** Information provided follows **
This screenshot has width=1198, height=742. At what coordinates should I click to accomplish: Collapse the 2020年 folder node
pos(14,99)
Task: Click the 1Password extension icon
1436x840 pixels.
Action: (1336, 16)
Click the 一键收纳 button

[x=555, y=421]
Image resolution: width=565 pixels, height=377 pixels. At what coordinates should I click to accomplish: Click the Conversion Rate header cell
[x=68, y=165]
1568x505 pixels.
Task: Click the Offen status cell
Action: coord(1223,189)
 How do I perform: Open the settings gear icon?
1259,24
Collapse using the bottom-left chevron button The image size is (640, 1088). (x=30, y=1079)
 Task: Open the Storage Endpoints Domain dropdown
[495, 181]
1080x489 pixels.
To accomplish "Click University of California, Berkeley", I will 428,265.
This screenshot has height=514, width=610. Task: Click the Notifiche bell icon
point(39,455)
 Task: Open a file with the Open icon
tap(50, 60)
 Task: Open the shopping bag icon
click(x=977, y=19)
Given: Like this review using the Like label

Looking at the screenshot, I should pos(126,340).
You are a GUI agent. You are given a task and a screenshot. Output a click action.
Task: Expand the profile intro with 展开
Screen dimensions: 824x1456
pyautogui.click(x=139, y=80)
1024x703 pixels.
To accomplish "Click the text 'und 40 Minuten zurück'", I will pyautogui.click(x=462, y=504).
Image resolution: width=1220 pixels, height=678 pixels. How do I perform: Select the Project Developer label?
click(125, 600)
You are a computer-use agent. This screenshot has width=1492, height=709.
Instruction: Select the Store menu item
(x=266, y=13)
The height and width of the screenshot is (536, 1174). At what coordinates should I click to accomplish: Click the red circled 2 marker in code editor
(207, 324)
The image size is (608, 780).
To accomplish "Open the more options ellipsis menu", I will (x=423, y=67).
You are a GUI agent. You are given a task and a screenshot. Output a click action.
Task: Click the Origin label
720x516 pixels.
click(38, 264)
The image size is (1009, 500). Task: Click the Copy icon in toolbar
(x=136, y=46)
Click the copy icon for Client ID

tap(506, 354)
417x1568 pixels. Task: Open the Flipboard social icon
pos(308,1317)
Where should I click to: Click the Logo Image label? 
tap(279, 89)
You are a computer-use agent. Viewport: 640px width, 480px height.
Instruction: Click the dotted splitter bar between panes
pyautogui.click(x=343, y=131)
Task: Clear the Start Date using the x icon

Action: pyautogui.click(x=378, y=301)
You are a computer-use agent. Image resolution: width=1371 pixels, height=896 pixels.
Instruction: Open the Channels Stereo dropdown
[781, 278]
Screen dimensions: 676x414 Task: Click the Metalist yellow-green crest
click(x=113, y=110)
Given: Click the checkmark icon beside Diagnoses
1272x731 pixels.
** End of Information provided **
# Task to complete
Produce the records once again, exactly as they stand above.

# Written answer
This screenshot has width=1198, height=742. At what coordinates should I click to accomplish: Collapse the 2020年 folder node
pos(14,99)
Task: Click the 1Password extension icon
1436x840 pixels.
Action: (1336, 16)
Click the 一键收纳 button

[x=555, y=421]
Image resolution: width=565 pixels, height=377 pixels. At what coordinates should I click to accomplish: Click the Conversion Rate header cell
[x=68, y=165]
1568x505 pixels.
Task: Click the Offen status cell
Action: coord(1223,189)
 How do I perform: Open the settings gear icon?
1259,24
Collapse using the bottom-left chevron button The image size is (640, 1088). (x=30, y=1079)
 Task: Open the Storage Endpoints Domain dropdown
[495, 181]
1080x489 pixels.
To accomplish "Click University of California, Berkeley", I will 428,265.
This screenshot has height=514, width=610. Task: Click the Notifiche bell icon
point(39,455)
 Task: Open a file with the Open icon
tap(50, 60)
 Task: Open the shopping bag icon
click(x=977, y=19)
Given: Like this review using the Like label

Looking at the screenshot, I should pos(126,340).
You are a GUI agent. You are given a task and a screenshot. Output a click action.
Task: Expand the profile intro with 展开
Screen dimensions: 824x1456
pyautogui.click(x=139, y=80)
1024x703 pixels.
To accomplish "Click the text 'und 40 Minuten zurück'", I will pyautogui.click(x=462, y=504).
Image resolution: width=1220 pixels, height=678 pixels. How do I perform: Select the Project Developer label?
click(125, 600)
You are a computer-use agent. This screenshot has width=1492, height=709.
Instruction: Select the Store menu item
(x=266, y=13)
The height and width of the screenshot is (536, 1174). At what coordinates should I click to accomplish: Click the red circled 2 marker in code editor
(207, 324)
The image size is (608, 780).
To accomplish "Open the more options ellipsis menu", I will (x=423, y=67).
You are a GUI agent. You are given a task and a screenshot. Output a click action.
Task: Click the Origin label
720x516 pixels.
click(38, 264)
The image size is (1009, 500). Task: Click the Copy icon in toolbar
(x=136, y=46)
Click the copy icon for Client ID

tap(506, 354)
417x1568 pixels. Task: Open the Flipboard social icon
pos(308,1317)
Where should I click to: Click the Logo Image label? 
tap(279, 89)
You are a computer-use agent. Viewport: 640px width, 480px height.
Instruction: Click the dotted splitter bar between panes
pyautogui.click(x=343, y=131)
Task: Clear the Start Date using the x icon

Action: pyautogui.click(x=378, y=301)
You are a computer-use agent. Image resolution: width=1371 pixels, height=896 pixels.
Instruction: Open the Channels Stereo dropdown
[781, 278]
Screen dimensions: 676x414 Task: Click the Metalist yellow-green crest
click(x=113, y=110)
Given: Click the checkmark icon beside Diagnoses
1272x731 pixels.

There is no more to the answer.